Example 1. Two angles are complementary. One angle is 35°. Find the other angle.

Sol.

The sum of complementary angles is 90°.

Other angle = 90° − 35°.

Other angle = 55°.

Example 2. Two lines intersect. One angle is 120°. Find the measures of the other three angles.

Sol.

Vertically opposite angle = 120°.

Each adjacent angle to 120° forms a linear pair with it, so each adjacent angle = 180° − 120° = 60°.

The remaining angle (opposite this 60°) is vertically opposite to it and hence is also 60°.

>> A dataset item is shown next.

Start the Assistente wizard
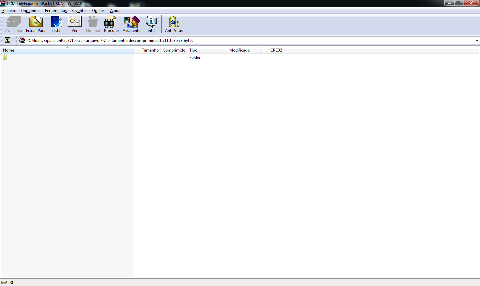480x286 pixels. (x=131, y=24)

Key Formulae and Facts (Quick Reference)

• Complementary: ∠A + ∠B = 90°.
• Supplementary: ∠A + ∠B = 180°.
• Linear pair: adjacent angles whose non-common arms form a straight line; they are supplementary.
• Vertical angles: equal in measure.
• Parallel lines with transversal: corresponding, alternate interior and alternate exterior angles are equal; co-interior angles are supplementary.
• Perpendicular lines: meet at 90° and are denoted by the symbol ⟂.

Summary

Understanding the types of angles and the relationships formed by intersecting, parallel and perpendicular lines is essential for geometric reasoning and for practical applications in engineering and computing. Remember the basic equalities and supplementary conditions: they provide the toolkit for solving many geometry problems and for applying geometry in technical fields.